Una dirigencia política que no negocia la libertad de armarse de su población es responsable de esta muerte. De tanta muerte.
Una dirigencia política cada vez más influyente –originada en las crisis de representación recurrentes- que comienza a repetir esos mantras para demostrar quién es más duro en tiempos extremos, será responsable de la muerte que venga.
“Estoy a favor de la libre portación de armas, definitivamente”, dice Javier Milei, a la vez que rescata “el derecho de morirse de hambre”. Y dice Javier Milei: “si alguien eligió no trabajar y morirse de hambre, tiene la libertad de elegirlo”.
“La Argentina es un país libre. El que quiere andar armado que ande armado”, dice Patricia Bullrich, con ese concepto de la libertad que comparte con Milei, tan alejado de aquella libertad colectiva por la que han luchado los pueblos.
Las crónicas de los diarios hablan de un niño que, en Mar del Plata, llevaba un arma y balas en la mochila. Que eran del tío, dijo su madre. Que estaba bien guardada. Pero el niño la vio y quiso encandilar al resto con su juguete. Y hablan de otro niño que, en Córdoba, se filmó con una pistola, apuntando a un espejo. Dicen que era de una tía, policía bonaerense. Ambos tienen entre ocho y diez años. La misma edad de los 19 niños asesinados en Texas.
Un arma no tiene más objetivo que la muerte del otro. En tiempos de odios seriales, en épocas oscuras cuando las sociedades proyectan lo peor de sí en los dirigentes a los que eligen para que las representen, un arma es el dispositivo ideal para quitarse los escollos sociales. Como daño colateral, cualquier discusión puede terminar en muerte si hay un arma. Conflictos que acaban en femicidios, disputas vecinales que un arma dirime de un balazo. O varios.
Las armas del estado, en manos de policías, gendarmes, prefectos, suelen aplicar esa pena de muerte sumaria que mata por la espalda. Y esas armas son las legales. Las armas de los otros, las de narcos y criminales, son fruto del derrame de las legales; son las que se trafican mientras la ley no mira, son las que todos saben pero nadie sabe. Y las que les escamotean de a gotitas al poder los pibes que matan y mueren, son las armas que derriban al futuro de un hueco en la frente.

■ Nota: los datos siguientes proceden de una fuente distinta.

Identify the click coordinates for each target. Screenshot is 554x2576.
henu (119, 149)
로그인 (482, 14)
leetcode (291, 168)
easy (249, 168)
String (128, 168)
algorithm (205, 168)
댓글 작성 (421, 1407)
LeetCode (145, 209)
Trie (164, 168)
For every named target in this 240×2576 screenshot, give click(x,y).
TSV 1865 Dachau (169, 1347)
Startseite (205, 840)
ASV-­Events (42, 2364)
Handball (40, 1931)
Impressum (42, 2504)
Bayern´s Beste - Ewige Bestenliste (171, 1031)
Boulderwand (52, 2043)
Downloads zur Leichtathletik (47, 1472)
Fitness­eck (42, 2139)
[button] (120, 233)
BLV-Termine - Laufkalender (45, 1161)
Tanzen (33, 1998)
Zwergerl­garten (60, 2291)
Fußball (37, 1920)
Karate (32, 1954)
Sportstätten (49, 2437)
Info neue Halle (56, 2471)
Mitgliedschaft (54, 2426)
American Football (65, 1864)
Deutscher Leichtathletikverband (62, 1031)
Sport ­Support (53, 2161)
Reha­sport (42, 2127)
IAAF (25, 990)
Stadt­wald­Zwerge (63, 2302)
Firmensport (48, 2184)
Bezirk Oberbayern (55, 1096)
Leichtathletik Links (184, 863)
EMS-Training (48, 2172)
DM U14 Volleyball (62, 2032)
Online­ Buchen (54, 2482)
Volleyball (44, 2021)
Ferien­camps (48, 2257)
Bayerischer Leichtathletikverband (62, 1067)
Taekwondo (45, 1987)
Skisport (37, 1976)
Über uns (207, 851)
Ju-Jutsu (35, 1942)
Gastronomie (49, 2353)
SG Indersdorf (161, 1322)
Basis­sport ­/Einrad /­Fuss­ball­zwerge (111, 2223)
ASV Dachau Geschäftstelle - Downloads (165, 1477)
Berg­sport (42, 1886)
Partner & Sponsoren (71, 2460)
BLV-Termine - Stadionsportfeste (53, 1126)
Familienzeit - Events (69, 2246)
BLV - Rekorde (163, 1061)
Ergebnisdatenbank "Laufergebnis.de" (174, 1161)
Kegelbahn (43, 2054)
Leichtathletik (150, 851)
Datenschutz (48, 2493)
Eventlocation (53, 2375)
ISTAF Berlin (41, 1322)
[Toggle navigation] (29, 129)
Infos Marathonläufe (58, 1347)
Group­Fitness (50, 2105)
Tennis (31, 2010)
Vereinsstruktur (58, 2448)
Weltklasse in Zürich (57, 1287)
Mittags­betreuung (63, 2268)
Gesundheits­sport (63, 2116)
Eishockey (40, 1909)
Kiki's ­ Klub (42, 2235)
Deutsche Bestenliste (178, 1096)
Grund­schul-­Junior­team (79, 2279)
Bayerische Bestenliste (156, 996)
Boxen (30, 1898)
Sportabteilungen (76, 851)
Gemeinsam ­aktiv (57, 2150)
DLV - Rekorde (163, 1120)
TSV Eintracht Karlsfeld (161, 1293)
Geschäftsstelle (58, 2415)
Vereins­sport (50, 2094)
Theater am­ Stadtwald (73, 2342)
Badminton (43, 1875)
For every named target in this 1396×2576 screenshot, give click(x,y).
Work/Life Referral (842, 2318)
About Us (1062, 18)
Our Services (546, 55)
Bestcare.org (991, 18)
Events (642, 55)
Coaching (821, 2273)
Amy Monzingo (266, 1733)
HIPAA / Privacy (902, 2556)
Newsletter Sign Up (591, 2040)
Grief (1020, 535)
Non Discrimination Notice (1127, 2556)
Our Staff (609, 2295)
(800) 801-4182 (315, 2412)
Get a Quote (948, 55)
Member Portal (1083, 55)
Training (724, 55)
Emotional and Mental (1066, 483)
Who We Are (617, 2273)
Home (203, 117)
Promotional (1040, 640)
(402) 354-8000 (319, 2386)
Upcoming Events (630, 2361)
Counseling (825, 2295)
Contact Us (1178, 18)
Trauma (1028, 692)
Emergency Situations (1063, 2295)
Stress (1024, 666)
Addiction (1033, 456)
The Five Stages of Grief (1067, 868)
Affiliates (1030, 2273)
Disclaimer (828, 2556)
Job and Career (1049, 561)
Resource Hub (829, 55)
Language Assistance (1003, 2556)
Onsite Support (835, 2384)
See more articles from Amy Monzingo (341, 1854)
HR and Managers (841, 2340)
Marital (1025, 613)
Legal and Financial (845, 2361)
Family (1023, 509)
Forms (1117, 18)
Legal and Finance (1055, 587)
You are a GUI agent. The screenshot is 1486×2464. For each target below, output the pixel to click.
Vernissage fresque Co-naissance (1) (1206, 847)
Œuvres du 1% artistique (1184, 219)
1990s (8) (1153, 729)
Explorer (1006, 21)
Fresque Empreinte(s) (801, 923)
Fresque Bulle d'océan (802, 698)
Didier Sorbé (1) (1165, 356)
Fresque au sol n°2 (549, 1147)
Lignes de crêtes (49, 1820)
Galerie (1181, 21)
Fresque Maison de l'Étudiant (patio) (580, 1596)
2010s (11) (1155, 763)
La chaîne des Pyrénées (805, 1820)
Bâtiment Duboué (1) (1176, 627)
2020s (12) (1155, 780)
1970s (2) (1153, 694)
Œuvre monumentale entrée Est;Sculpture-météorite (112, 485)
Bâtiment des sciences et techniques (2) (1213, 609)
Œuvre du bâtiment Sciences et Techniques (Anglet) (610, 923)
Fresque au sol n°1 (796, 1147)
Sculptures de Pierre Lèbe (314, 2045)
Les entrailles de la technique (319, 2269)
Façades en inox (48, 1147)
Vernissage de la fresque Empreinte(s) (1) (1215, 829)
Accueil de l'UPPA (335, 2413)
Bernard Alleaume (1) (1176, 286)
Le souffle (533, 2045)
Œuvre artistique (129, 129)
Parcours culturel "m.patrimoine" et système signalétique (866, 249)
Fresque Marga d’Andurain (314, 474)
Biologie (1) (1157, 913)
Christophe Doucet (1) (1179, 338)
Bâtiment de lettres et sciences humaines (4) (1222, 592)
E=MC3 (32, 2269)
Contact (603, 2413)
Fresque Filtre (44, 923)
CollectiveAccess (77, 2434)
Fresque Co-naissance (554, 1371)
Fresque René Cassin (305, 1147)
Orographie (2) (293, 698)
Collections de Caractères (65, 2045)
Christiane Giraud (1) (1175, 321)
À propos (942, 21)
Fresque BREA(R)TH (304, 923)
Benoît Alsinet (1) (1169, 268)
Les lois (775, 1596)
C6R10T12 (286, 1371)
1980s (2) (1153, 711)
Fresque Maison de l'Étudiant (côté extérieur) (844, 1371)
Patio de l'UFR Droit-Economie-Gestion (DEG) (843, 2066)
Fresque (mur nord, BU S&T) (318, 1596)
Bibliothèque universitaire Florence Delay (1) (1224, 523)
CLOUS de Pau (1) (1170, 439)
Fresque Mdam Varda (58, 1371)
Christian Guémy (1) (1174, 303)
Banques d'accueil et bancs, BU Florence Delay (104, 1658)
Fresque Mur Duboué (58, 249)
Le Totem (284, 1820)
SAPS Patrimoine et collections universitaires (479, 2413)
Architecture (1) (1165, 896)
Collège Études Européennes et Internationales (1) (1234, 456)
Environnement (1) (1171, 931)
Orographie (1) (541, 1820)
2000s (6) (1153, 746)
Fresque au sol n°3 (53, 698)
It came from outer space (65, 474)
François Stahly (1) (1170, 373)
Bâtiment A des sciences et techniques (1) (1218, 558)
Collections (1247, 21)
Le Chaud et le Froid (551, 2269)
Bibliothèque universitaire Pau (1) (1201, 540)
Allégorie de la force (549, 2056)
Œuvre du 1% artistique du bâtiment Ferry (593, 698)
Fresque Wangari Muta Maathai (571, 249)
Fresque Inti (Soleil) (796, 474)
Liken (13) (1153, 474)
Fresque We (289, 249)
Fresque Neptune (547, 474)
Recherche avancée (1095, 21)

Ocho muertes diarias hay en la Argentina relacionadas con armas de fuego, dice el INECIP. Hay una parcela de la sociedad dispuesta a zanjar sus conflictos eliminando al otro. A través de la muerte. Dicen las estadísticas oficiales que el 52% de las veces que se usa un arma es a partir de conflictos intrafamiliares. Apenas un 10% de los disparos suceden en medio de un robo.
Los 31 muertos en diez días bajo los disparos de dos chicos de 18 años son la foto de una sociedad que elige la seguridad paraestatal de las armas. La sociedad de un país colonizador que exportará su violencia intrínseca a cualquier frontera lábil. Donde la felicidad será, como escribió Lennon, un revólver ardiente.